Excerpt to read:
[Start of section]

Welcoming accountability in Nashua
In October 2022, the City of Nashua, New Hampshire became the first Certified Welcoming city in the Granite State and among the first in the New England region. In this blog, Kathleen Palmer, Communications & Special Projects Coordinator and Cecilia Ulibarri, former Constituent Services & Cultural Affairs Coordinator for the City of Nashua, share their experiences leading the Certified Welcoming process.
The first steps
In 2016, the mayor of Nashua, Jim Donchess, passed a welcoming city resolution. By 2018, the mayor’s office had created a new staff position for constituent services and cultural affairs, which was filled by Cecilia Ulibarri.
When Cecilia began the work, she learned about Welcoming America and the Certified Welcoming program. Although Nashua is one of four cities in New Hampshire to have a welcoming resolution, she realized that there was nothing in place to hold the city accountable to the resolutions proposed. She proposed joining the Certified Welcoming program to Mayor Donchess, which was then approved.
A changing Nashua
Nashua is the most diverse city in the state, as well as the second largest. In the 1800s, immigrants from Greece, Canada, Lithuania, and Poland helped the city establish a thriving mill industry. More recently, the extensive Hispanic, Asian, and African communities — who represent dozens of countries — as well as the Indian community became more visible members of Nashua’s fabric.
Just as the city was grappling with these changes, the pandemic brought new challenges and opportunities. The city was just beginning to undertake the process of becoming Certified Welcoming when the pandemic hit. That led to a pause in the certification work as the city shifted gears to provide services and assist residents during a time of uncertainty.
But with these shifts came opportunities. Through the pandemic, the Certified Welcoming program helped identify gaps in the city’s services, particularly around language access. “We upgraded our language line translation service so city employees could immediately get live assistance with a translator when they are helping a non-English speaker,” said Kathleen and Cecilia.
The future is welcoming
By becoming Certified Welcoming, the city hopes it signals to newcomers and surrounding communities that Nashua takes welcoming seriously and hopefully inspires others to follow suit.
“We are very pleased to lead the way as the only city in New Hampshire currently with this designation, and one of only two cities in New England — hat tip to our friends in Portland, Maine!” said Kathleen and Cecilia.
For aspiring Certified Welcoming cities, Kathleen and Cecilia recommend attending the Welcoming Interactive, the annual conference hosted by Welcoming America. “The resources, networking and knowledge that it provides will help you tremendously through the process,” they said.
As Certified Welcoming designations only last three years, the city is committed to working toward retaining the designation. This includes plans to reach a broader range of different communities and cultures in the city, and reinforce relationships with the many nonprofits that work with refugees and immigrants and support their new lives in Nashua.

[End of section]

Data for analysis:
[Start of section]

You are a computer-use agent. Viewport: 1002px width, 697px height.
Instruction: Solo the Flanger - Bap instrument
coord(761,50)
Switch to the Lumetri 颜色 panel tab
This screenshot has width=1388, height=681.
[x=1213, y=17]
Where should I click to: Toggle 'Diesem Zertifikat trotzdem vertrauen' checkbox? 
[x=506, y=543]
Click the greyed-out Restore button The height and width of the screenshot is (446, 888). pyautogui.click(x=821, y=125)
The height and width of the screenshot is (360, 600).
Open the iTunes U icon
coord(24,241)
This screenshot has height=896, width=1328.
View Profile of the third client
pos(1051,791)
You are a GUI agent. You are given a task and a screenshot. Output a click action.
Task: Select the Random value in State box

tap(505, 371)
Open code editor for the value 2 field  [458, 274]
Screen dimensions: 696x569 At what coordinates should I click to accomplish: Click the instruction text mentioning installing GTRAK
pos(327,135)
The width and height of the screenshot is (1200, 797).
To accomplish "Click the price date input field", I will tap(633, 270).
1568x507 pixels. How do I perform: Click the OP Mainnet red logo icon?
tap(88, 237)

[End of section]

Directions:
1 - Please write out the passage of the Nashua article that begins at the words "When Cecilia began" and stops after the words "of Nashua’s fabric.".
2 - Answer these questions from the Nashua article:
(a) In what year did Mayor Jim Donchess pass a welcoming city resolution?
(b) What annual conference do Kathleen and Cecilia recommend to aspiring Certified Welcoming cities?
(c) How long does a Certified Welcoming designation last?
The items come from a different source than the Nashua article.

Solutions in order:
1 -
When Cecilia began the work, she learned about Welcoming America and the Certified Welcoming program. Although Nashua is one of four cities in New Hampshire to have a welcoming resolution, she realized that there was nothing in place to hold the city accountable to the resolutions proposed. She proposed joining the Certified Welcoming program to Mayor Donchess, which was then approved.
A changing Nashua
Nashua is the most diverse city in the state, as well as the second largest. In the 1800s, immigrants from Greece, Canada, Lithuania, and Poland helped the city establish a thriving mill industry. More recently, the extensive Hispanic, Asian, and African communities — who represent dozens of countries — as well as the Indian community became more visible members of Nashua’s fabric.

2 -
(a) 2016
(b) The Welcoming Interactive, hosted by Welcoming America
(c) Three years